Wade Benton remembers the year because the 1968 Ford pickup was new.
The children of the Gray’s Hill mobile park his family owned, Benton Trailer Park, passed time in a nearby swimming hole. They built a 10-foot pile of dirt for a perfectly fine diving board and jumped into the pond.
Benton believes a nearby chemical plant at some point began emptying waste into the pond from across the property line via a shovel-width ditch. Flying leaps into the pond began producing suds and murky water.
“We didn’t know what it was until the fish started dying,” Benton said.
The family would find out soon, and their property would never be the same following a horrific event felt throughout Beaufort County.
After the fish died, Benton’s father went to the chemical company and asked them to restock the pond.
His father was referred to the company’s attorneys.
“We went on and on with problems with them right up until they exploded,” Benton said.
Polluted past
Outside Laurel Bay's gates exists a history of nearby private industry and the Marine Corps polluting the soil and groundwater.
Three heavily polluted areas within a few miles of the military housing community and Marine Corps Air Station Beaufort in northern Beaufort County have been flagged by federal environmental officials throughout the years as Superfund sites requiring long-term monitoring.

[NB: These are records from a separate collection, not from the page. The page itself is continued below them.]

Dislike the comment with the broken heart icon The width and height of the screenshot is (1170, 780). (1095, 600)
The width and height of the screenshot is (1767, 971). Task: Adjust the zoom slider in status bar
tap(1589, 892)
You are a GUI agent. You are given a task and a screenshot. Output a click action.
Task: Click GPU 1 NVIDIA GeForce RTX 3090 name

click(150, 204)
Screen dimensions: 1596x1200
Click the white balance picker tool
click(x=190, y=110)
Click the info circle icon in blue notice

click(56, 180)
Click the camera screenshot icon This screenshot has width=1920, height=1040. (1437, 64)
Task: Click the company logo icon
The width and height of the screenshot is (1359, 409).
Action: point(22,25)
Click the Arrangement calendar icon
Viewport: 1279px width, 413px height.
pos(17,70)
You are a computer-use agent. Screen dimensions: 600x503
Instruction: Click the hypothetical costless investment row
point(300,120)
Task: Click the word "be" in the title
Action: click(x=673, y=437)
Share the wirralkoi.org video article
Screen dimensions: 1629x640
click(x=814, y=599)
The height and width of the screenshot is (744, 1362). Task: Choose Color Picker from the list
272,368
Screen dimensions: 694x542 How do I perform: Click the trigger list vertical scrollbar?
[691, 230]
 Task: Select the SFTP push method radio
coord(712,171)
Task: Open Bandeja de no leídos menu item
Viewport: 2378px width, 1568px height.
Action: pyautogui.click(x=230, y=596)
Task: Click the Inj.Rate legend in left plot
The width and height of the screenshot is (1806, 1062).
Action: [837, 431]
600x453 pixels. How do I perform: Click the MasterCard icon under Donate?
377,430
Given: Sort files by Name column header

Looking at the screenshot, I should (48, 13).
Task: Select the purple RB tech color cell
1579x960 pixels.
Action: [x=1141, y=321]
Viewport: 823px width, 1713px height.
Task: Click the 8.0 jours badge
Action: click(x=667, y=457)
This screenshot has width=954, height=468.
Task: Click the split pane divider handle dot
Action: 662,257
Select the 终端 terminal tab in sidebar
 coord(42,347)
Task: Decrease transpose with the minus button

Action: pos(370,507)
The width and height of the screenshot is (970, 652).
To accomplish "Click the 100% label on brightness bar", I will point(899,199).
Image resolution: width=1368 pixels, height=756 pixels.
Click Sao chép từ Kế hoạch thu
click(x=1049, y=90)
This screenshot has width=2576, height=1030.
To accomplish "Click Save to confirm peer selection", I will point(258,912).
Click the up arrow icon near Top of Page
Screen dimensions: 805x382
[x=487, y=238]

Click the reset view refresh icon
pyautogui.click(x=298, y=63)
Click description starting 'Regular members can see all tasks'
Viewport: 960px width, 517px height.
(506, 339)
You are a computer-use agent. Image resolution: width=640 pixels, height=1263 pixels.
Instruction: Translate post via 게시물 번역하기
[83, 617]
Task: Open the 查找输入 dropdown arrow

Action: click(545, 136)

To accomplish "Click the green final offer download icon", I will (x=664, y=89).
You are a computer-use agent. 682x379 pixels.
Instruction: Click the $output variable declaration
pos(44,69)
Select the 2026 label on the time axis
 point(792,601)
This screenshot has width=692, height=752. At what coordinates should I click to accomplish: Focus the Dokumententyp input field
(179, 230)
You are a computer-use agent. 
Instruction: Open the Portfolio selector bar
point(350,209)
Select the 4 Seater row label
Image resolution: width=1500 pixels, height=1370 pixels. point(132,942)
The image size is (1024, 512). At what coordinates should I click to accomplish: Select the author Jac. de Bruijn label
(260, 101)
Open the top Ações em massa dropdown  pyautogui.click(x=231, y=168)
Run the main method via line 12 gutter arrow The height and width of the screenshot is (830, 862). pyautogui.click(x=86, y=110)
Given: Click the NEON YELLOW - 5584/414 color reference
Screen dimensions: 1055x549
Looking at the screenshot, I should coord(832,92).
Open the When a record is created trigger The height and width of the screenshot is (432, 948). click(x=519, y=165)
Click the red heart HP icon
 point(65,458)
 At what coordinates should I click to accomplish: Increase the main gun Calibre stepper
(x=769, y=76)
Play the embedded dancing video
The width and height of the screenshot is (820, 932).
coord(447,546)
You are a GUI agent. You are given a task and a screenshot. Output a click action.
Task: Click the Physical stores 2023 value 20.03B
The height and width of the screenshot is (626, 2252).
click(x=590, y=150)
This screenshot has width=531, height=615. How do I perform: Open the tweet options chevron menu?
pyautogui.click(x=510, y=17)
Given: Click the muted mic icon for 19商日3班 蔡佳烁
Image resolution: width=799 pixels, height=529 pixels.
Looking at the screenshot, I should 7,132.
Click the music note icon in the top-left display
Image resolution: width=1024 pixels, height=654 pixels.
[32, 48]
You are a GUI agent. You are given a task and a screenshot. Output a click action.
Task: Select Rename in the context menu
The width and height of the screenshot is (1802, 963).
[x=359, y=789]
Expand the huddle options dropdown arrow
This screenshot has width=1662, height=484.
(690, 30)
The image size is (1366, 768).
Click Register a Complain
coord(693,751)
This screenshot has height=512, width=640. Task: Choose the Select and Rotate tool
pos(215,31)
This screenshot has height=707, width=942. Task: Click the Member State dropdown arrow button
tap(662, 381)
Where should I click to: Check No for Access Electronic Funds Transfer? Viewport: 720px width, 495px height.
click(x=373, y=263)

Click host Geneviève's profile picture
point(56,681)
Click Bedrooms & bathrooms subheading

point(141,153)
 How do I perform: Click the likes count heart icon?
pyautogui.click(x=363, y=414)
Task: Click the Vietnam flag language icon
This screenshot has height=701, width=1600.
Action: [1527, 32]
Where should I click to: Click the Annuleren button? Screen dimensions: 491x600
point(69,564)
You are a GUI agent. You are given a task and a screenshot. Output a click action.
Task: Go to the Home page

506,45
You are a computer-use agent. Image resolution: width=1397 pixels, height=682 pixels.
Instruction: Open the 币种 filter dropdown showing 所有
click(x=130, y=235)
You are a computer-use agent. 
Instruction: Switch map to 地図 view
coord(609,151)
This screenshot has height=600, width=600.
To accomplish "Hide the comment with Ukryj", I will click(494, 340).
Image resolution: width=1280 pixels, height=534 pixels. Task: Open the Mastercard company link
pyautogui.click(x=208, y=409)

A fourth Beaufort County Superfund site is Marine Corps Recruit Depot Parris Island. The depot is one of three Beaufort County sites still listed as a federal priority for regular monitoring.
The U.S. Environmental Protection Agency designates Superfund sites in areas that have been contaminated by hazardous waste deemed a threat to human health or the environment. The properties are added to a national list as a top priority to clean up.
The industrial contamination came decades ago and included runoff from an explosion at a former chemical plant and tainted wastewater discharged by hardware and textile dye manufacturers. Additionally, the air station’s waste disposal methods and accidental spills throughout the years have threatened groundwater and nearby marshes, according to past environmental assessments.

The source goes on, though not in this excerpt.